* _TASK GOAL_:
In the lines below, swap "hamburger menu" for "navigation menu" and leave everything else unchanged.

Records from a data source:
━━━━━━━━━━━━━━━━━━━━
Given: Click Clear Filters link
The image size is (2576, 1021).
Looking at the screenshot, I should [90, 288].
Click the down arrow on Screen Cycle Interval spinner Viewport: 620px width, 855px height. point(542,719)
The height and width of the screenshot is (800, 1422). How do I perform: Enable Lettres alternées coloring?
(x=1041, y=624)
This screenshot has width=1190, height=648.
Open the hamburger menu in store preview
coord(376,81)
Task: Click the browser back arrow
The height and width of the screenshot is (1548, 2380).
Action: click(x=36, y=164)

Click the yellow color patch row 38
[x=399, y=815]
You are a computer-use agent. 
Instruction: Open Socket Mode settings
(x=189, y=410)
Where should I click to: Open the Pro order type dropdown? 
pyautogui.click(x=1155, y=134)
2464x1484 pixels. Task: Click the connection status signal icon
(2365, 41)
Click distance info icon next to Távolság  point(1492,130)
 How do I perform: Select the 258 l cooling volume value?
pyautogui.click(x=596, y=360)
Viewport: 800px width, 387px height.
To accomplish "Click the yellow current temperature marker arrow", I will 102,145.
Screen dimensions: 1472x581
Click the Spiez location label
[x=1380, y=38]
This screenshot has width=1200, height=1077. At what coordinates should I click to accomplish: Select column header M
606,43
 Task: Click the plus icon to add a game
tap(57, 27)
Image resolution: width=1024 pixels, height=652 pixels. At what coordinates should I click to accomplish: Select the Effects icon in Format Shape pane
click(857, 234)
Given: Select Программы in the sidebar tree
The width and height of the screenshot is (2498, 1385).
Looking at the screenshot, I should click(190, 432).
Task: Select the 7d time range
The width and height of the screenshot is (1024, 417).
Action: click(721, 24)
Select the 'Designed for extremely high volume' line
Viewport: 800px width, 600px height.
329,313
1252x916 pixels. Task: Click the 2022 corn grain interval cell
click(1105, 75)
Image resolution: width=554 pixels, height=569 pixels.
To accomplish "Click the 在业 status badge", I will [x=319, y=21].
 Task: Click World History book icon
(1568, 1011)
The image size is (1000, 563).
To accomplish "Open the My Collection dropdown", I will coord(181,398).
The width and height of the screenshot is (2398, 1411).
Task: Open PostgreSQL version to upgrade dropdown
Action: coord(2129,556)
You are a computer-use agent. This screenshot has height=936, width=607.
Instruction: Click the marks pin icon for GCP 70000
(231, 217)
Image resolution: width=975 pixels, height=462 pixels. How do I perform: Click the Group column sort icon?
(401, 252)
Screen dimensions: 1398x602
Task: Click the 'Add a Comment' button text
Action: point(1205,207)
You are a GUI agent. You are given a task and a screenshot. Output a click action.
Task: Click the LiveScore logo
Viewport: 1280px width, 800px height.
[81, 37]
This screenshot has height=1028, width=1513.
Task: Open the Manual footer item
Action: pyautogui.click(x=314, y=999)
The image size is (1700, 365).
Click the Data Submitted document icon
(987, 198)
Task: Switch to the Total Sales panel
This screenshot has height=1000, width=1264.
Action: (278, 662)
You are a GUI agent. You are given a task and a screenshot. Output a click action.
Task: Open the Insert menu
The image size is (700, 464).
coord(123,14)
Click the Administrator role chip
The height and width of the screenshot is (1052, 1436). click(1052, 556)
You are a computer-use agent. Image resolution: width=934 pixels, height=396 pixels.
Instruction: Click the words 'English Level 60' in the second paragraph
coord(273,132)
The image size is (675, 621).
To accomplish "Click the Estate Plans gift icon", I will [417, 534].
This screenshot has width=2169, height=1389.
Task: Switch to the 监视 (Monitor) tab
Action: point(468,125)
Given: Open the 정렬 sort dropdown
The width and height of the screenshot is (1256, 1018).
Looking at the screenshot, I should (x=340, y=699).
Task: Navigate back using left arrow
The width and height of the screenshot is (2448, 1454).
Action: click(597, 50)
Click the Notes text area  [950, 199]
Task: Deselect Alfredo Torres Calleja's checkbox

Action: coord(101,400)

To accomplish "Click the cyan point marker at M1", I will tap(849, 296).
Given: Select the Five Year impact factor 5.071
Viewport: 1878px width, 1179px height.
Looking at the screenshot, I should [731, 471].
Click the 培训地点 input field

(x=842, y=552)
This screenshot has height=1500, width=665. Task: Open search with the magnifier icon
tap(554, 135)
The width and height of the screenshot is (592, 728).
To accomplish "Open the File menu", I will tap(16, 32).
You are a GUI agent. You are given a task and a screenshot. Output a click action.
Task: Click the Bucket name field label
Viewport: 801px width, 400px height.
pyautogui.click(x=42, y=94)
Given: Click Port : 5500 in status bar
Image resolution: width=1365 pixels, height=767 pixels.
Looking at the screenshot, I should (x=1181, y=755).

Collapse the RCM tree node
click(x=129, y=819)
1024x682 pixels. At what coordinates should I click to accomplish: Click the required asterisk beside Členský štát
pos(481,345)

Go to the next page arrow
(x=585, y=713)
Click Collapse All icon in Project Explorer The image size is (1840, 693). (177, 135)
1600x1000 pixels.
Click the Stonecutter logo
━━━━━━━━━━━━━━━━━━━━
* _ANSWER TO THIS TASK_:
Given: Click Clear Filters link
The image size is (2576, 1021).
Looking at the screenshot, I should [90, 288].
Click the down arrow on Screen Cycle Interval spinner Viewport: 620px width, 855px height. point(542,719)
The height and width of the screenshot is (800, 1422). How do I perform: Enable Lettres alternées coloring?
(x=1041, y=624)
This screenshot has width=1190, height=648.
Open the navigation menu in store preview
coord(376,81)
Task: Click the browser back arrow
The height and width of the screenshot is (1548, 2380).
Action: click(x=36, y=164)

Click the yellow color patch row 38
[x=399, y=815]
You are a computer-use agent. 
Instruction: Open Socket Mode settings
(x=189, y=410)
Where should I click to: Open the Pro order type dropdown? 
pyautogui.click(x=1155, y=134)
2464x1484 pixels. Task: Click the connection status signal icon
(2365, 41)
Click distance info icon next to Távolság  point(1492,130)
 How do I perform: Select the 258 l cooling volume value?
pyautogui.click(x=596, y=360)
Viewport: 800px width, 387px height.
To accomplish "Click the yellow current temperature marker arrow", I will 102,145.
Screen dimensions: 1472x581
Click the Spiez location label
[x=1380, y=38]
This screenshot has width=1200, height=1077. At what coordinates should I click to accomplish: Select column header M
606,43
 Task: Click the plus icon to add a game
tap(57, 27)
Image resolution: width=1024 pixels, height=652 pixels. At what coordinates should I click to accomplish: Select the Effects icon in Format Shape pane
click(857, 234)
Given: Select Программы in the sidebar tree
The width and height of the screenshot is (2498, 1385).
Looking at the screenshot, I should click(190, 432).
Task: Select the 7d time range
The width and height of the screenshot is (1024, 417).
Action: click(721, 24)
Select the 'Designed for extremely high volume' line
Viewport: 800px width, 600px height.
329,313
1252x916 pixels. Task: Click the 2022 corn grain interval cell
click(1105, 75)
Image resolution: width=554 pixels, height=569 pixels.
To accomplish "Click the 在业 status badge", I will [x=319, y=21].
 Task: Click World History book icon
(1568, 1011)
The image size is (1000, 563).
To accomplish "Open the My Collection dropdown", I will coord(181,398).
The width and height of the screenshot is (2398, 1411).
Task: Open PostgreSQL version to upgrade dropdown
Action: coord(2129,556)
You are a computer-use agent. This screenshot has height=936, width=607.
Instruction: Click the marks pin icon for GCP 70000
(231, 217)
Image resolution: width=975 pixels, height=462 pixels. How do I perform: Click the Group column sort icon?
(401, 252)
Screen dimensions: 1398x602
Task: Click the 'Add a Comment' button text
Action: point(1205,207)
You are a GUI agent. You are given a task and a screenshot. Output a click action.
Task: Click the LiveScore logo
Viewport: 1280px width, 800px height.
[81, 37]
This screenshot has height=1028, width=1513.
Task: Open the Manual footer item
Action: pyautogui.click(x=314, y=999)
The image size is (1700, 365).
Click the Data Submitted document icon
(987, 198)
Task: Switch to the Total Sales panel
This screenshot has height=1000, width=1264.
Action: (278, 662)
You are a GUI agent. You are given a task and a screenshot. Output a click action.
Task: Open the Insert menu
The image size is (700, 464).
coord(123,14)
Click the Administrator role chip
The height and width of the screenshot is (1052, 1436). click(1052, 556)
You are a computer-use agent. Image resolution: width=934 pixels, height=396 pixels.
Instruction: Click the words 'English Level 60' in the second paragraph
coord(273,132)
The image size is (675, 621).
To accomplish "Click the Estate Plans gift icon", I will [417, 534].
This screenshot has width=2169, height=1389.
Task: Switch to the 监视 (Monitor) tab
Action: point(468,125)
Given: Open the 정렬 sort dropdown
The width and height of the screenshot is (1256, 1018).
Looking at the screenshot, I should (x=340, y=699).
Task: Navigate back using left arrow
The width and height of the screenshot is (2448, 1454).
Action: click(597, 50)
Click the Notes text area  [950, 199]
Task: Deselect Alfredo Torres Calleja's checkbox

Action: coord(101,400)

To accomplish "Click the cyan point marker at M1", I will tap(849, 296).
Given: Select the Five Year impact factor 5.071
Viewport: 1878px width, 1179px height.
Looking at the screenshot, I should [731, 471].
Click the 培训地点 input field

(x=842, y=552)
This screenshot has height=1500, width=665. Task: Open search with the magnifier icon
tap(554, 135)
The width and height of the screenshot is (592, 728).
To accomplish "Open the File menu", I will tap(16, 32).
You are a GUI agent. You are given a task and a screenshot. Output a click action.
Task: Click the Bucket name field label
Viewport: 801px width, 400px height.
pyautogui.click(x=42, y=94)
Given: Click Port : 5500 in status bar
Image resolution: width=1365 pixels, height=767 pixels.
Looking at the screenshot, I should (x=1181, y=755).

Collapse the RCM tree node
click(x=129, y=819)
1024x682 pixels. At what coordinates should I click to accomplish: Click the required asterisk beside Členský štát
pos(481,345)

Go to the next page arrow
(x=585, y=713)
Click Collapse All icon in Project Explorer The image size is (1840, 693). (177, 135)
1600x1000 pixels.
Click the Stonecutter logo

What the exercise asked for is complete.